I don't know if there's a good term to use instead, but it surely does not involve the word "native" in any way, given that that term already has very specific and existing meaning.


In the case of mobile, the term is used differently, at least as far as I have seen.

Native apps are often used to describe apps using the platforms own UI toolkit, widgets and API libraries (that is, they look and feel like platform apps and they integrate into the platforms services/notifications/...)

So for FirefoxOS, HTML apps could be considered "native" by this definition.


Then, I'd argue that writing iOS app in Objective C is not native because there are several layers between Obj-C and the Apple A7 cpu.

There might be more layers on Firefox OS than iOS, but I'd take more abstraction layer than write speedy "native" code any day.


Speed definitely still matters for everyday apps on mobile devices, because their processors are so much slower than actively-cooled desktops and laptops, and because touchscreens demand a more responsive UI. JIT runtimes have gotten faster, but statically compiling to machine code (especially when link-time optimization is used) cannot be beat for things like application launch performance. And the machine code that Objective-C compiles down to is definitely more native than bytecode for a JIT VM.


Could we start to come to an agreement that maybe "Native" might be a bit of a marketing term? For example a browser rendering HTML and CSS is probably native under the current term. It is not until you get to JavaScript that things need the JIT VM.


There's still objective meaning to the term, even if opinions may differ on what threshold to use for "native". HTML and CSS aren't used to do computation, bytecode and machine code are. So it doesn't make sense to talk about whether HTML and CSS are native or not, only whether the rendering engine is. JITs produce native code, but a lower quality in almost all cases when compared with ahead-of-time optimization, so there's still good reason to make a distinction.

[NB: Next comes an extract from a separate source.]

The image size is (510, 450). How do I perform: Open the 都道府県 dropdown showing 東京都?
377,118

"Native" is not a marketing term, and we shouldn't pretend that it is.

It has a very specific definition in this context, and this definition requires that the application be represented in a form that's directly executable on whatever CPU is being used by the computer executing the application.

Anything that doesn't match that very simple criteria is obviously not a "native" app.

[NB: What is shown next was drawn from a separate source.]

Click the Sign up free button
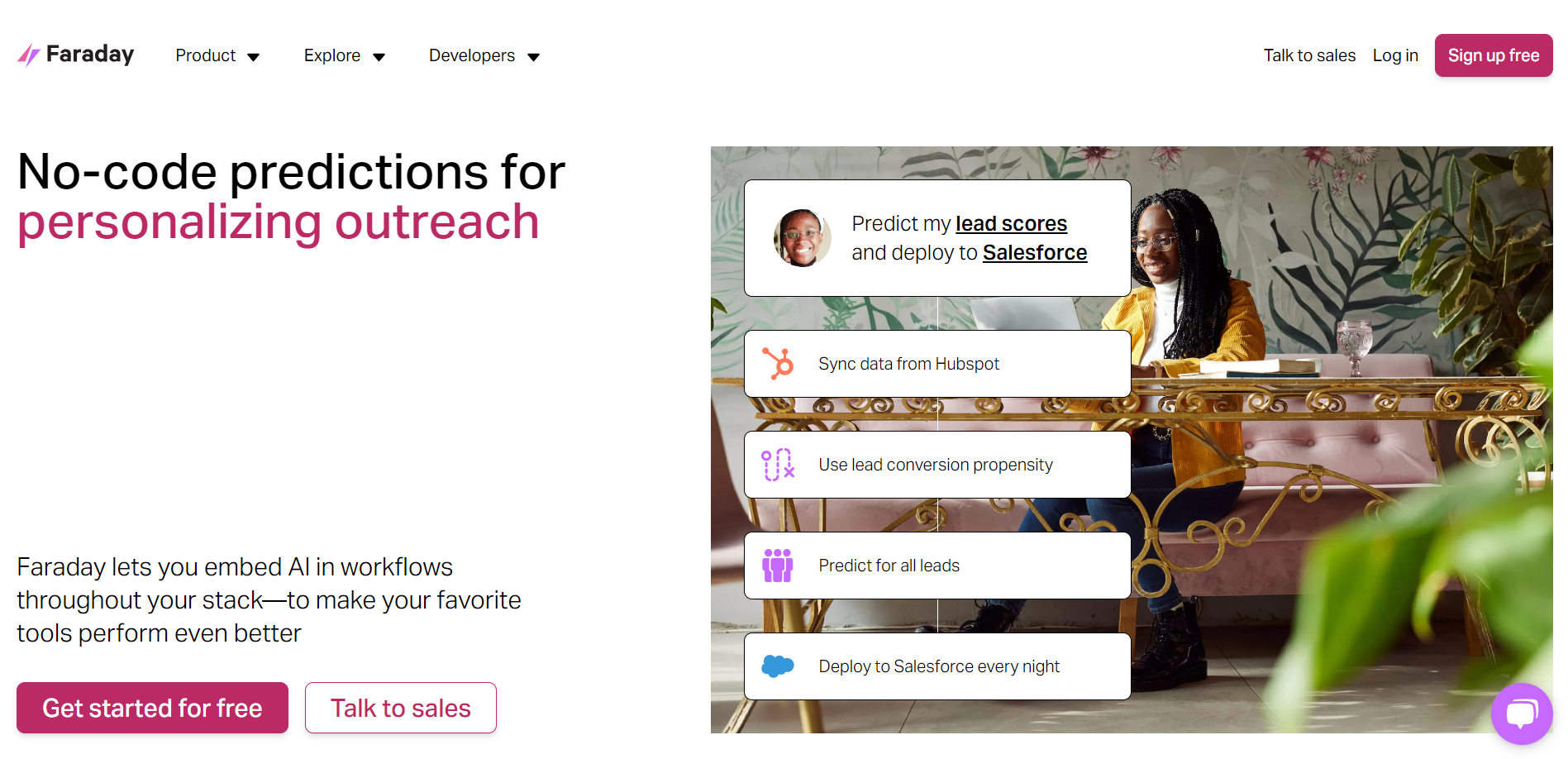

Maybe a new term is needed for describing this type of situation involving Firefox OS. I don't know what that would be, but I do know that we shouldn't go ruining an existing technical term.

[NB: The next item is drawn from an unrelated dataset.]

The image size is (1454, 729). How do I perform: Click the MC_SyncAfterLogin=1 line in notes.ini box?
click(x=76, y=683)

Would that make Android development that uses XML layouts and the Dalvik JIT VM "obviously not a native app"?


Right. If there's bytecode of any sort that needs to be converted to machine code on the fly, then we aren't dealing with a native app.

We wouldn't consider a Java app running on HotSpot on a desktop or server Linux system to be considered a "native app". Thus we shouldn't consider a Java app running on Dalvik on a mobile Linux system to be considered a "native app" either.

Maybe that will change in the Android case if ART and its AOT compilation approach is more widely adopted. But that'll still be some time in the future, if ever at all.


You can actual write in assembler on iOS and use that (sparingly) in your programs, which means there are optionally no layers between you and the CPU.

For almost all apps, that's unnecessary, but it's there as an option if you really need it.


You see a bit of this in game development. At my old job, our engine was written in C++, however we had two copies of our matrix library: one written in C for desktop etc. and one written in ARM NEON asm, for building on iOS or with the Android NDK.


That argument would have more weight if you iPhone apps were distributed as Objective C source code.

They're distributed as ARM binaries. I think the standard definition of "native" is "binary". I would argue that Firefox OS apps are not native, and neither are Android's Java based apps.

That said, I don't think the distinction necessarily matters in practice. I'm excited by Firefox OS--Mozilla tends to do cool stuff.


That's the beauty. "Native" for Firefox OS IS HTML/CSS/JS. I like that about it.